The Jordanian journalist Natasha Tynes (thanks to JS), now based in Qatar, was recently uncomfortably close to a jihadist explosion in Doha — not that she was much surprised:
The borders for GCC (Gulf Countries) members are open, any GCC resident can move freely. I hate to sound judgmental but the signs were here. Religious extremism is not absent from Qatar. Only last week I was in a cab and the driver was listening to a speech encouraging people to go to Jihad across the globe. The preacher highlighted specific areas: Iraq, Palestine, Chechnya and Kashmir. The driver didn’t seem to be bothered by what he was hearing, he just sat quietly absorbing it all. The two of us listened to that speech in the cab from my house to work. It was still going when I got out.
The fact that an Egyptian national decided to blow himself up as a form of Jihad (since he’s killing mostly westerners) should not come as a surprise. Many here are likely being convinced by what extremists preach; brainwashing is possible, just sit in a cab all day listening to the sort of stuff I’m describing. I never felt this type of extremism in Jordan.
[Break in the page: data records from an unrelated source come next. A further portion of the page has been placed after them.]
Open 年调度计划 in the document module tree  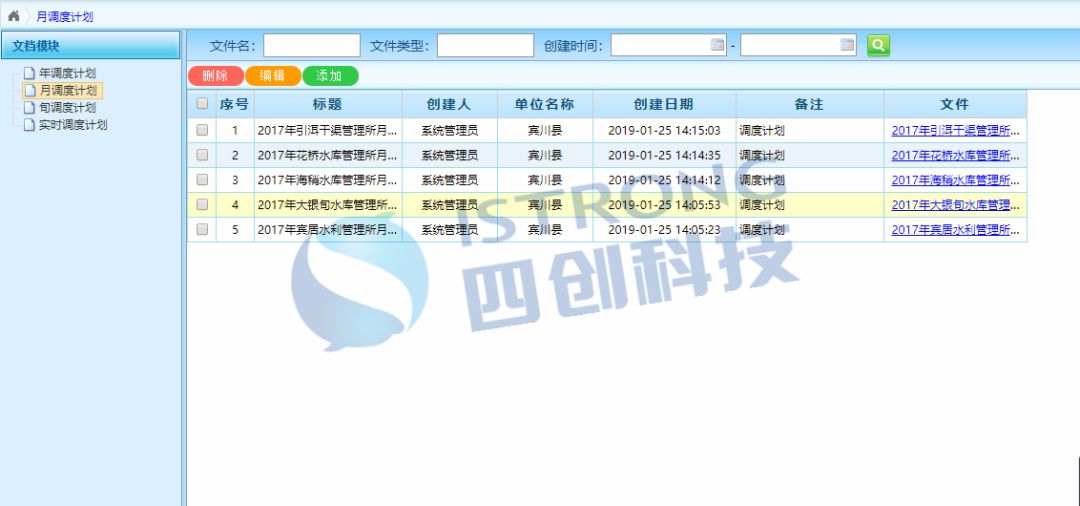tap(67, 73)
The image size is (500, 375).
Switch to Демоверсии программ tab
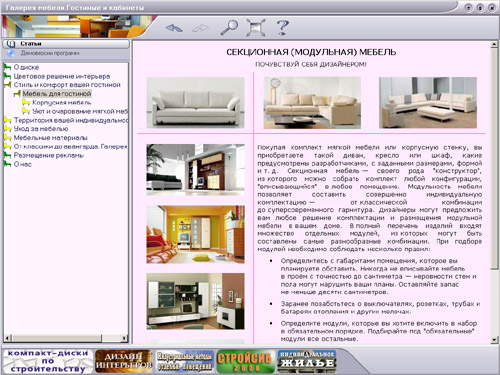point(66,53)
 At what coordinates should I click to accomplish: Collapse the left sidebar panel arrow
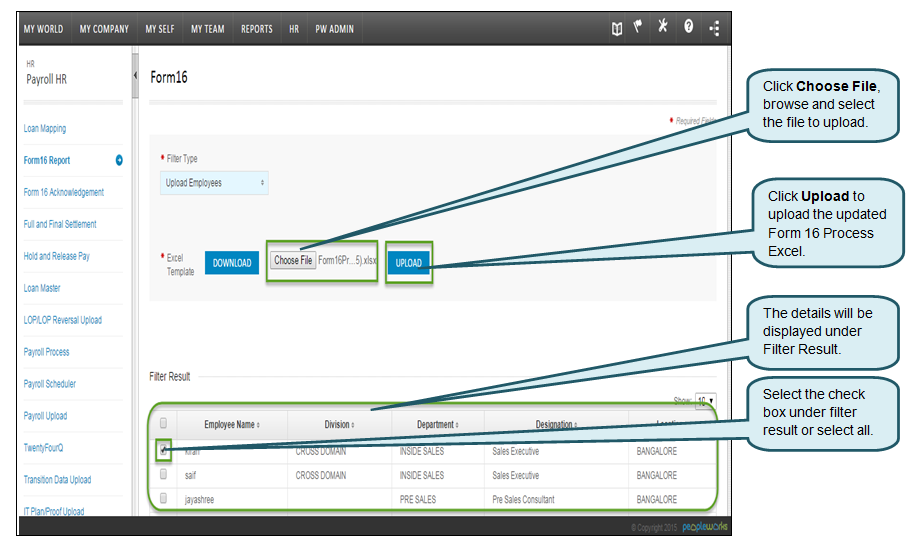point(135,75)
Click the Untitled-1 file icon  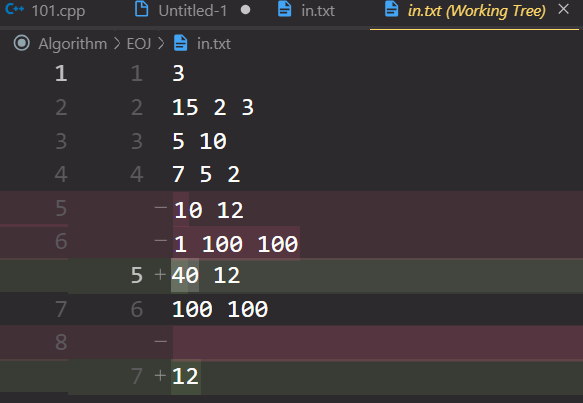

People there are just more aware and skeptical of whatever ideology comes their way. Things are, unfortunately, not the same here.
We continue to hear that the jihadists are a tiny minority. Yet again and again we see reports indicating that their reach and influence is much greater than one might expect — for example, they seem to have a place on the Qatari airwaves, and at least one devoted listener. I suspect they have many more than that as well.